Но вызревало новое — генеральное — направление в литературе и искусстве — «социалистический реализм». Надо сказать, что Сталин лично следил не только за творчеством писателей, но и литературой в целом. В молодости он сам писал стихи и потому считал себя знатоком поэзии. В своих вкусах он был близок к мнению Л.Н. Толстого: «...стали писать какие-то особенные стихи. Я не знаю, почему это стихи и для кого. Надо учиться стихам у Пушкина, Тютчева, Шеншина». Сталин, очевидно, не признавал футуризм за генеральное направление в литературе и не хотел, чтобы молодежь шла за его вожаком Маяковским. Не нравились ему новаторские выкрутасы, возможно, поэтому он ценил Булгакова как продолжателя классической русской литературной традиции. Недаром же на спектакль «Дни Турбиных» во МХАТ он приезжал 15 раз, что зарегистрировано в книге почетных гостей театра.
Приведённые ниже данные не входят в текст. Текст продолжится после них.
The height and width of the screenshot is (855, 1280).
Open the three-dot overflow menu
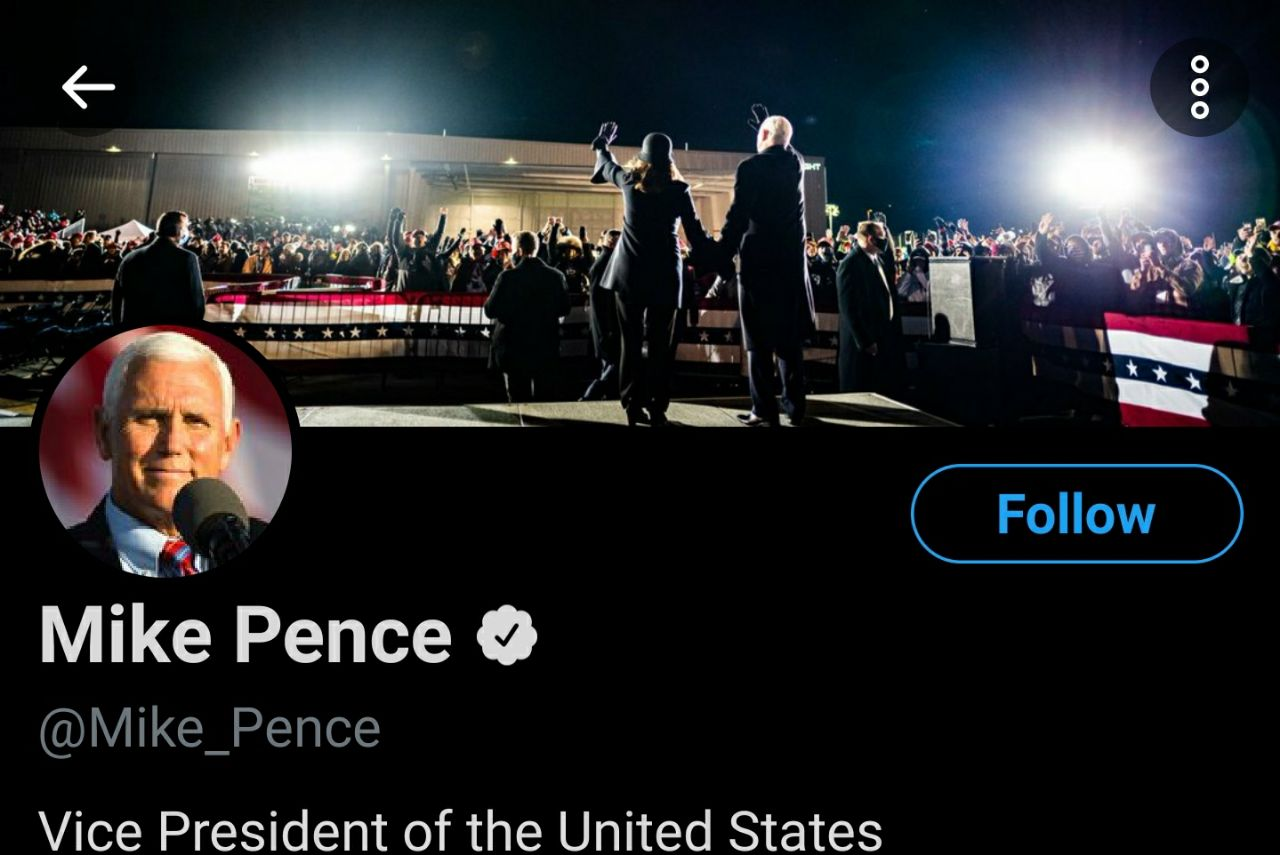pyautogui.click(x=1199, y=88)
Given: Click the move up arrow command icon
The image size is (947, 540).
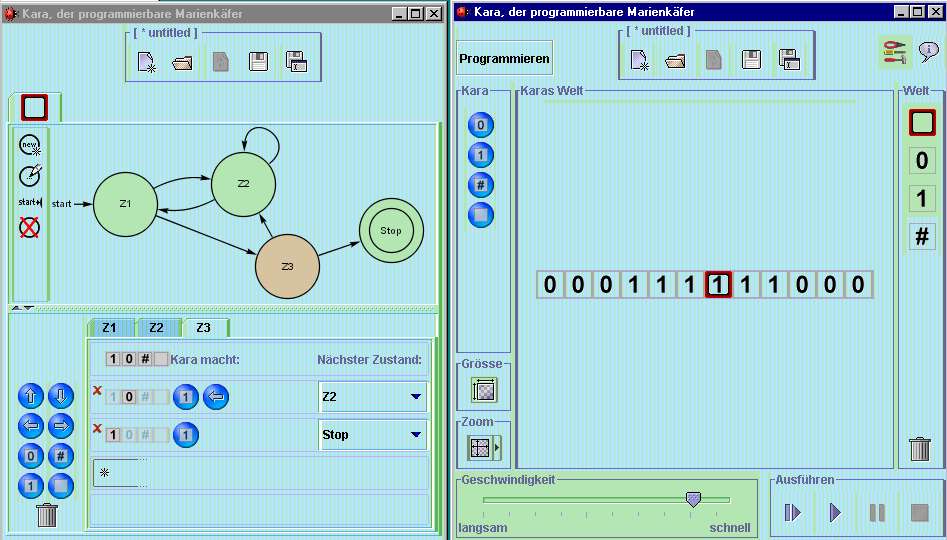Looking at the screenshot, I should pos(31,396).
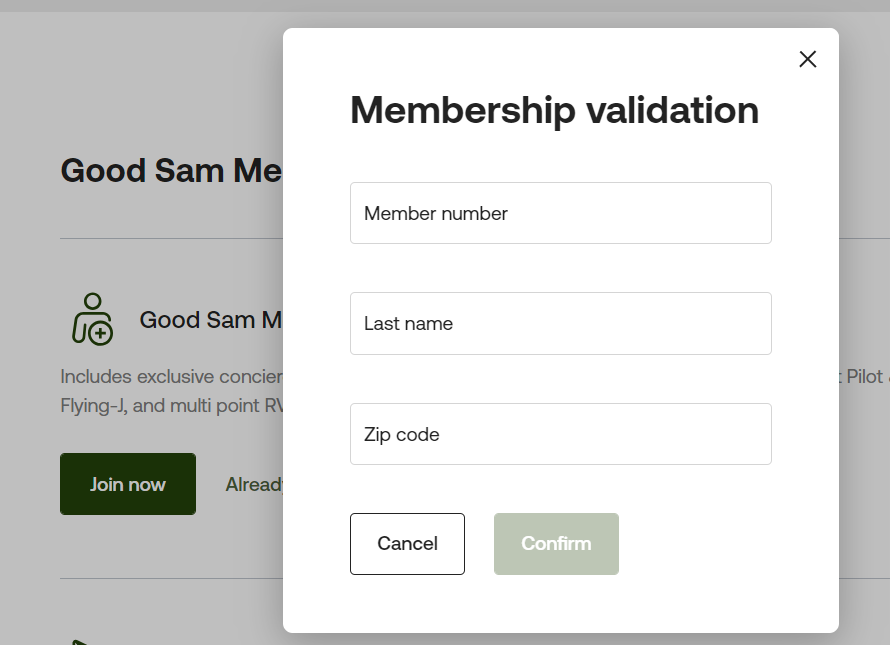Click the 'Includes exclusive' description text
The width and height of the screenshot is (890, 645).
(x=170, y=377)
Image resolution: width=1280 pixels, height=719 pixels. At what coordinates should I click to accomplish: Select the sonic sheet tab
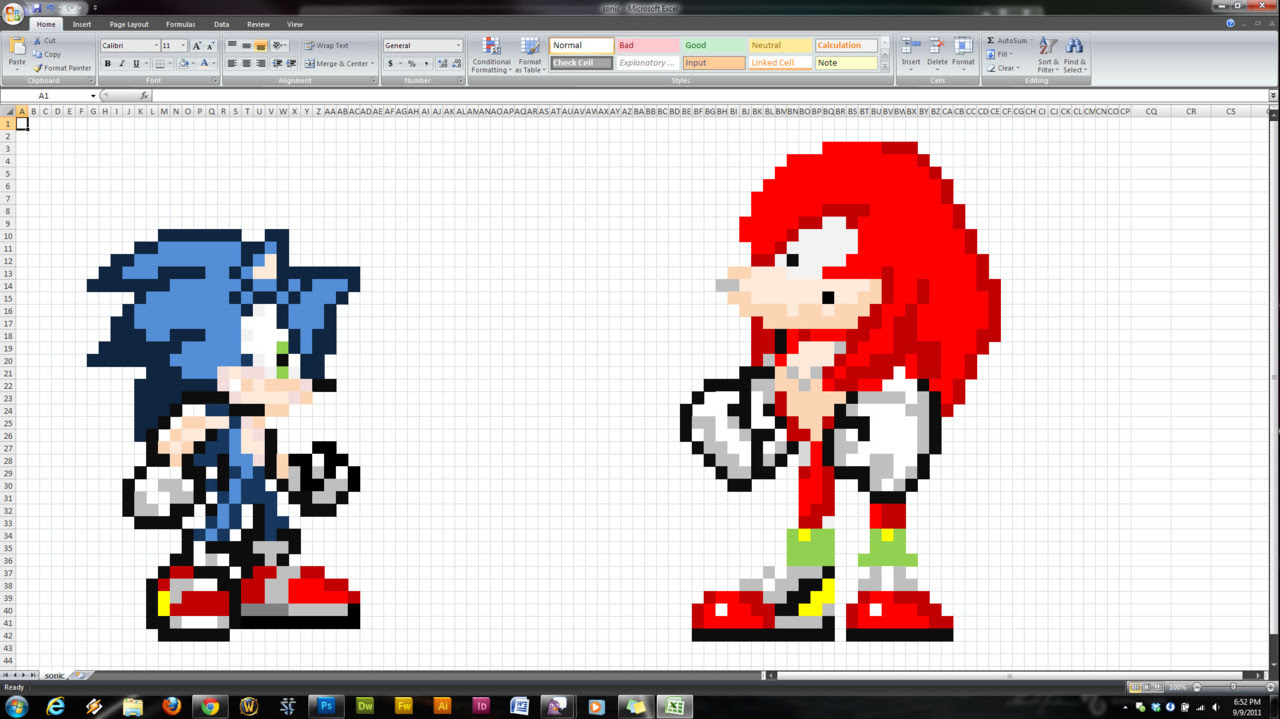coord(54,675)
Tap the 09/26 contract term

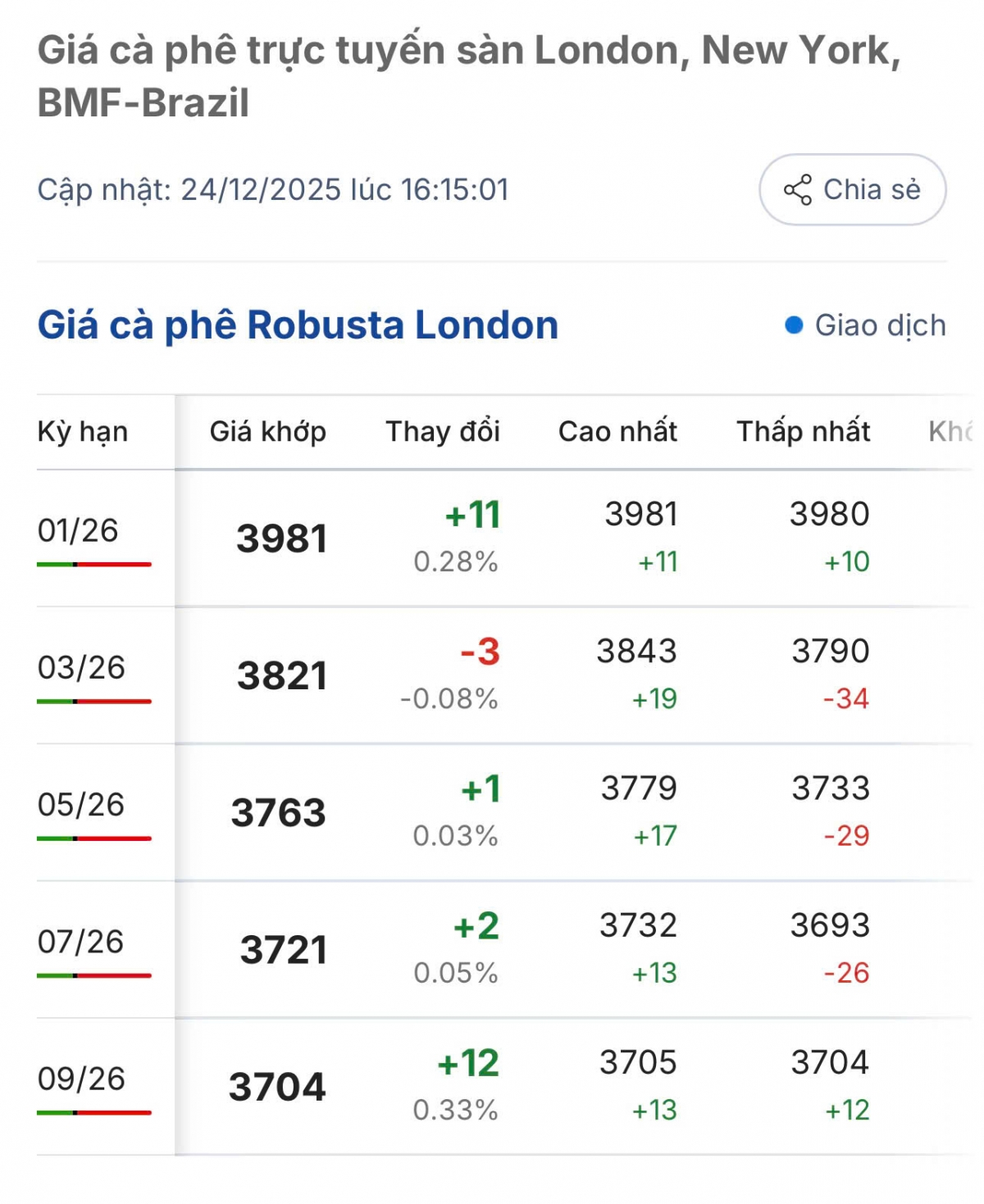point(81,1079)
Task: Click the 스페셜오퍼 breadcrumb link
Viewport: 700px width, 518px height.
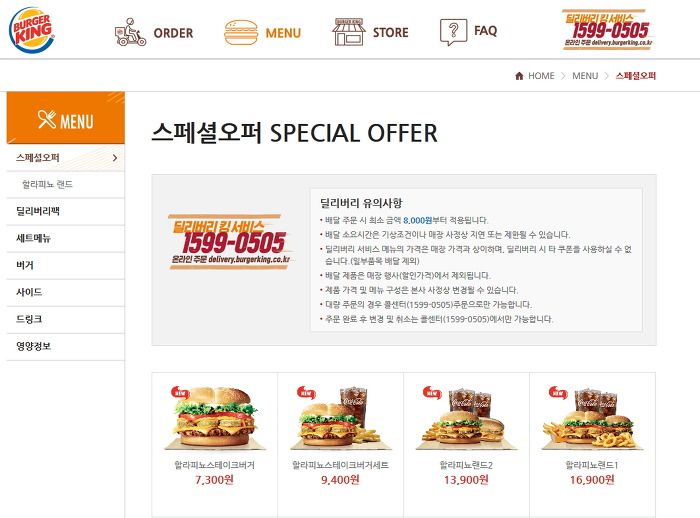Action: click(x=636, y=76)
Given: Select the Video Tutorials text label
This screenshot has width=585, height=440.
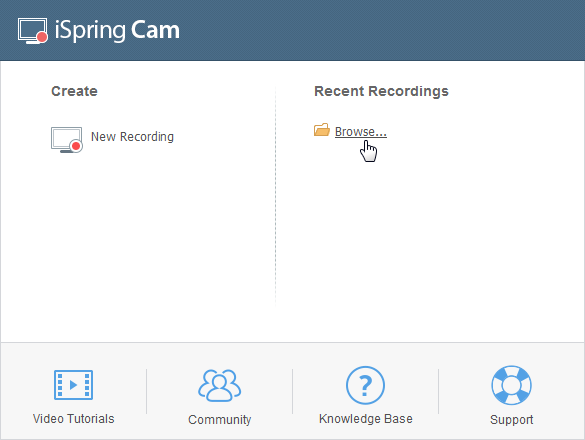Looking at the screenshot, I should pos(73,419).
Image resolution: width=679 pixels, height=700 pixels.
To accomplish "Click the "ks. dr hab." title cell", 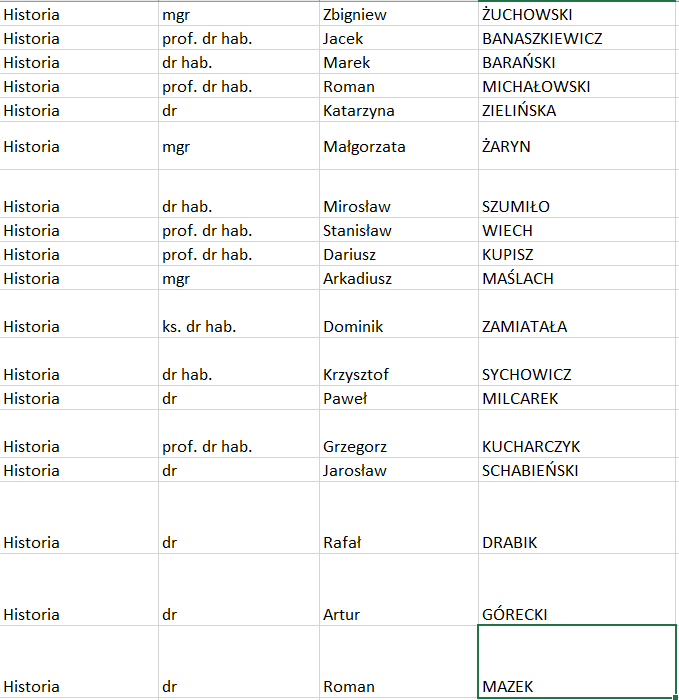I will (199, 327).
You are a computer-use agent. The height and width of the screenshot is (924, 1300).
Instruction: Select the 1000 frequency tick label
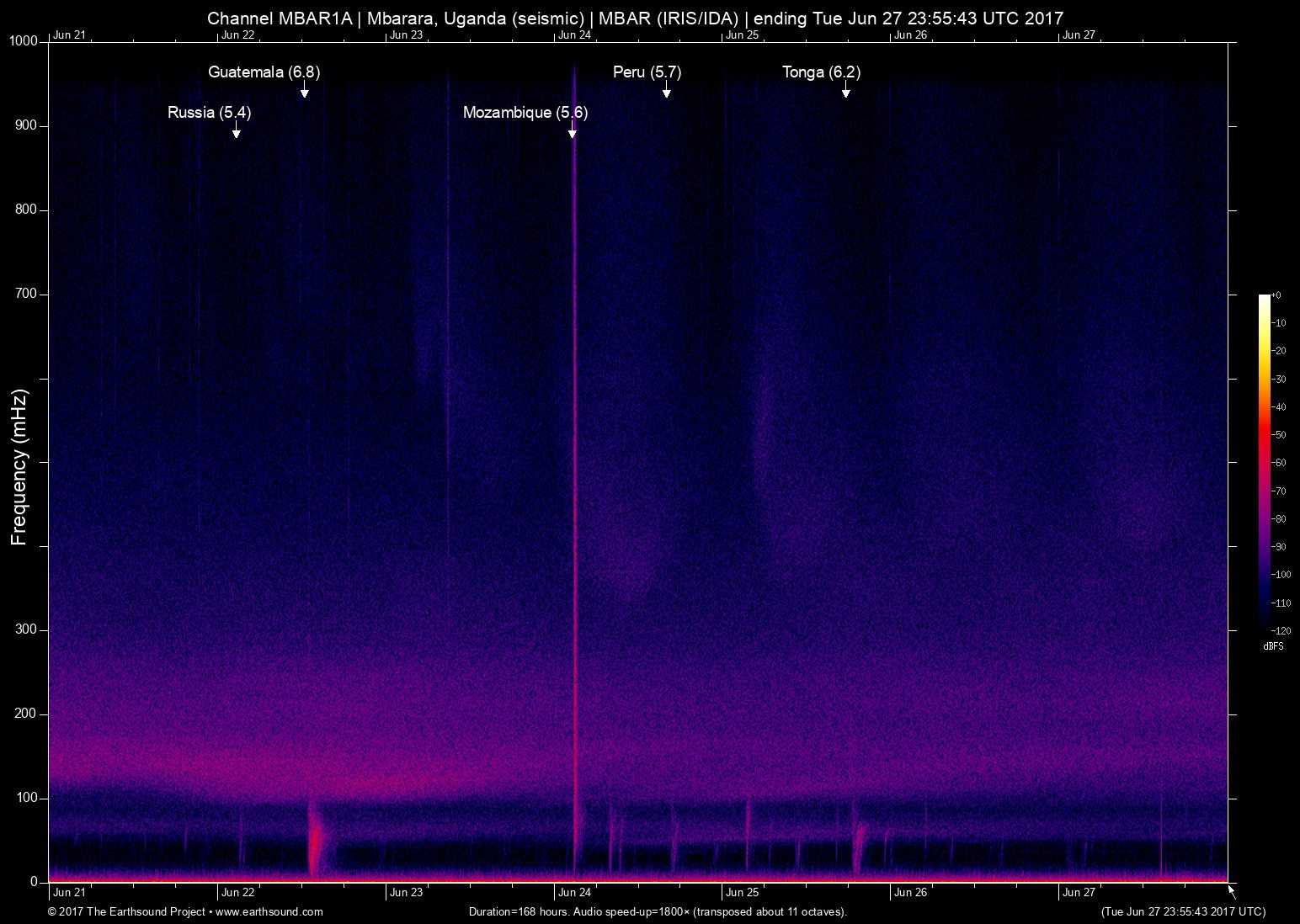tap(23, 40)
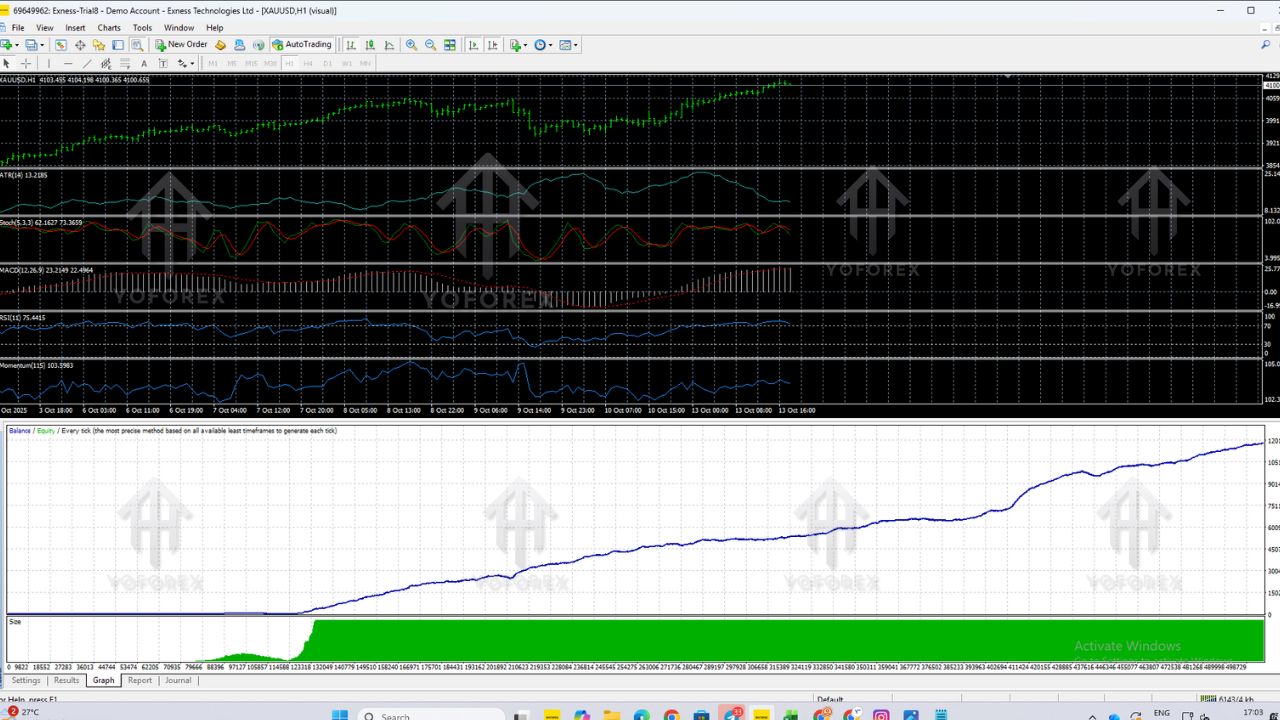Select the Horizontal Line drawing tool
This screenshot has height=720, width=1280.
(68, 63)
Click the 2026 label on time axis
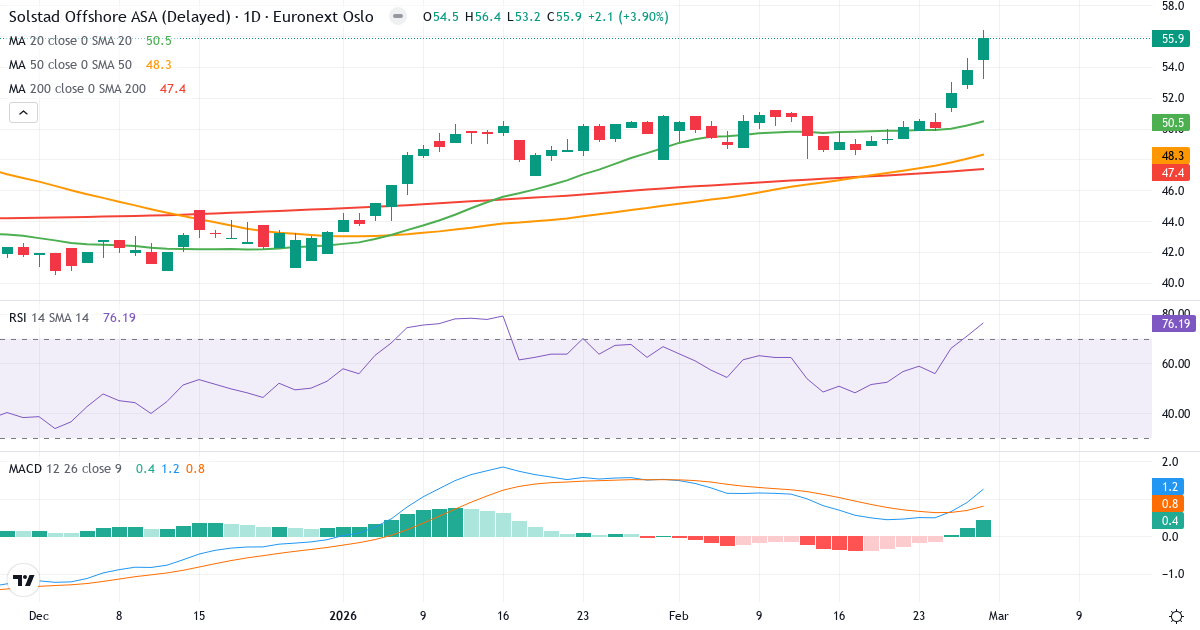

5 мая 1926 года Политбюро приняло решение закрыть издательство «Новая Россия», запретить всю деятельность «сменовеховцев», произвести у них обыски, начать аресты и высылку. А, как известно, Михаил Афанасьевич активно печатался в берлинской газете «Накануне». Но Булгаков не знал, что «оппозиционная» газета «сменовеховцев» «Накануне» и «частный» журнал «Россия» давно финансируются Лубянкой. К маю 1926 года сложная операция Политбюро — ОГПУ по выявлению оппозиции в творческой среде была в основном завершена и списки «скрытой контры» составлены. В секретном списке, представленном в Политбюро шефом охранки Генрихом Ягодой, значился под седьмым номером литератор Михаил Булгаков. А вскоре последовали обыск, конфискация дневника и неопубликованной повести «Собачье сердце». Не заставили ждать себя и повестки с вызовом на допросы к следователям ОГПУ. Все это по логике вещей должно было закончиться арестом писателя и ссылкой в «места не столь отдаленные». Кто или что спасло инакомыслящего писателя, да еще с белогвардейским прошлым, можно только гадать. Но, хочется думать, что его спасло величие писательского дара, признанное даже теми, кого он не хотел славословить. И столь хорошо отлаженный конвейер ГУЛАГа вдруг дал сбой — железные пальцы Ягоды разжались. Более того, коллегия Наркомпроса от 24 сентября 1926 года разрешила снова ставить «Дни Турбиных», но с купюрами и суровой оговоркой: «Считать, что означенная пьеса должна быть безусловно воспрещена для всех других театров Республики». Власть ощутила в булгаковском слове магическое влияние на театр, литературу, на умы, сердца и души людей. Оно, это таинственное и прекрасное воздействие, продолжается и ныне, спустя более полувека после смерти писателя.
«Дни Турбиных» продлились до конца столетия. И будут длится еще столько, сколько останется в нас и наших потомках любви к русскому слову, русской истории, русской поэтике.